Unfortunately, the complexity and multi-faceted nature of PEMFC systems coupled with the surge in published articles has made it difficult to accurately gauge the progress that is being made. In other words, the diversity of parameters involved in designing PEMFCs not only makes them a hard and time-consuming subject to study, but also renders quantitative comparisons between different implementations much harder. But what if there was a framework in which we could always compare apples to apples, i.e., we could compare studies using different parameters reliably, despite their methodological diversity?
In a review article recently published in Energy Storage and Saving, a team of researchers from Xi'an Jiaotong University, China, summarize recent efforts for adopting such a framework in PEMFC research: similarity theory. Also referred to as dimensionless analysis, similarity theory is based around describing a system using dimensionless parameters, which ideally encapsulate the relationships between a much higher number of input (dimensional) parameters. Using similarity theory, researchers can report on the results of PEMFC designs in such a way that other groups can seamlessly compare them with their own results. Moreover, instead of having to perform experiments where dozens of input parameters are varied one by one to assess their effect, similarity theory strives to find meaningful dimensionless relationships between these parameters and the output values, thus saving a lot during the experimentation phase.
The article presents a comprehensive review of how dimensionless analysis has been applied in PEMFC research, divided into four essential parts: flow channel or gas diffusion layer transport processes, the characteristics of membrane electrode assemblies, measurements of PEMFC contamination, and electrochemical kinetics. "The objective of our review was to highlight and analyze the benefits of similarity theory, including the derivation of a general law, reduction in testing efforts, ease of comparison between different studies, and the provision of guidance for scaling up experiments," highlights Professor Wen-Quan Tao, who led the team, "We want to motivate scientists to formulate dimensionless expressions of their PEMFC research to obtain more general and concise conclusions."

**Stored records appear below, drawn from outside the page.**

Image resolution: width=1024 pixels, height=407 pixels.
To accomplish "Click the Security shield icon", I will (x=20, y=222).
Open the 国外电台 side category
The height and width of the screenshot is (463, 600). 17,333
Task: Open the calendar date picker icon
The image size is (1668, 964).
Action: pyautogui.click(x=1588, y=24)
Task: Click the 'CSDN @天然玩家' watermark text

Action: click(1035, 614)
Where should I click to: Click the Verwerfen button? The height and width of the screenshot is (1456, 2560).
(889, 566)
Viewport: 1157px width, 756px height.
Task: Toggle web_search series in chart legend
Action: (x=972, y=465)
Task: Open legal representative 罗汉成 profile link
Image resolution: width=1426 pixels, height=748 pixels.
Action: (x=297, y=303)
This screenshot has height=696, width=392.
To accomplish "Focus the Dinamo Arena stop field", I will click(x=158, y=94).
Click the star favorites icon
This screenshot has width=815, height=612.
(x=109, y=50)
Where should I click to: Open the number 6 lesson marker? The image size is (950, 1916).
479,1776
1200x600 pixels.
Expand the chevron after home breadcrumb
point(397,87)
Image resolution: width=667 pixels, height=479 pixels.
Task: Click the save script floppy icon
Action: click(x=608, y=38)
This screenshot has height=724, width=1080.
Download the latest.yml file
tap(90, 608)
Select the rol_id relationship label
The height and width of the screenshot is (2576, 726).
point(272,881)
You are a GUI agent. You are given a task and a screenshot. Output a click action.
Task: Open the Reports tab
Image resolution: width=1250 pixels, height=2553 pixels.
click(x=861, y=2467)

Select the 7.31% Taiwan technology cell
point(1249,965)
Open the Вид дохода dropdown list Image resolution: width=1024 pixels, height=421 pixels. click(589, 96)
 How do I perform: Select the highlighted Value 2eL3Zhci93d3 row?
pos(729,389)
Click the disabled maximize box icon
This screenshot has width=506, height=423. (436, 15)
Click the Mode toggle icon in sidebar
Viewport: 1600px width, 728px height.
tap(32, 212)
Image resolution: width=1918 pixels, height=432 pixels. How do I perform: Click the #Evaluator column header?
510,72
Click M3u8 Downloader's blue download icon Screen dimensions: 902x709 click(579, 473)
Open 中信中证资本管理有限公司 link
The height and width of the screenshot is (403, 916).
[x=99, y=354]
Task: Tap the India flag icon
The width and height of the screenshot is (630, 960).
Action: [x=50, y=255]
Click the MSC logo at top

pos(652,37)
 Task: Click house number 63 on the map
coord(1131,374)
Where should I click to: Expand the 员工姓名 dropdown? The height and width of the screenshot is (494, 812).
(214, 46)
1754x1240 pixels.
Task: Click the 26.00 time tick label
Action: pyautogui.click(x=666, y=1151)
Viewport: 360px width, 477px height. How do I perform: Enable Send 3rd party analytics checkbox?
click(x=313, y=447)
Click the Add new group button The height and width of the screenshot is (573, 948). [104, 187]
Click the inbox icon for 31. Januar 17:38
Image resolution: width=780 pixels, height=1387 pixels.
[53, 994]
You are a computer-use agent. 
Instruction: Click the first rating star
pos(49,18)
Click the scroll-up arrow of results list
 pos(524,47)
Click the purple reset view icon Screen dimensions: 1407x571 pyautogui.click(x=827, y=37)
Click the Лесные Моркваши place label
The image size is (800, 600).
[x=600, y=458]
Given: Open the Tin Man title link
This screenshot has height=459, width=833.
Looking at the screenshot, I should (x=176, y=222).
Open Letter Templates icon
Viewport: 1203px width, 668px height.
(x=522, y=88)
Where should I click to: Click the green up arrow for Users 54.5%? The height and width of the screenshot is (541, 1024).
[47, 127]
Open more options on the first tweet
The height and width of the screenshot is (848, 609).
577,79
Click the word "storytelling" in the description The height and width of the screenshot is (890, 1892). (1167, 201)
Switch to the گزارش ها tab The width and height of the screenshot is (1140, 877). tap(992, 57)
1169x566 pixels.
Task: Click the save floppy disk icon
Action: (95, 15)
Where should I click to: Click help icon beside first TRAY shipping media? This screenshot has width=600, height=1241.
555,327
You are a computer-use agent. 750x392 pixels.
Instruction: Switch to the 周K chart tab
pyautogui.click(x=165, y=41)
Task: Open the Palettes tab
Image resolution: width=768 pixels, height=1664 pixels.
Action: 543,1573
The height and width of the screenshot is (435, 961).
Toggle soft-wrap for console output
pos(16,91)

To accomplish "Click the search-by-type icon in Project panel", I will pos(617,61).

Although similarity theory has definitely found its way into PEMFC research, there is still much more work to be done to unlock its true potential. As detailed in the review, the total number of dimensionless criteria that have been derived thus far is quite high, and they tend to focus on different parts of PEMFC systems. Thus, researchers could really benefit from more integrated and dimensionless performance criteria derived from the differential equations for the complete processes in PEMFC instead of focusing only on single parts In the article, the team suggests a way in which this problem could be tackled through a subsequent hierarchical classification of criteria based on the immediate impact of a criterion on either the individual subprocesses or integrated performance.
Overall, it appears similarity theory could be a powerful approach to accelerate progress in PEMFC research. However, as Professor Tao remarks, much work still needs to be done: "Although similarity theory is an effective tool to derive general laws, our review indicates that none of the existing models for PEMFCs can achieve this objective, and further research pertaining to this aspect must be performed." Let us all hope similarity theory gets the attention it warrants so that high-performance PEMFCs make their way into tomorrow's clean energy technologies.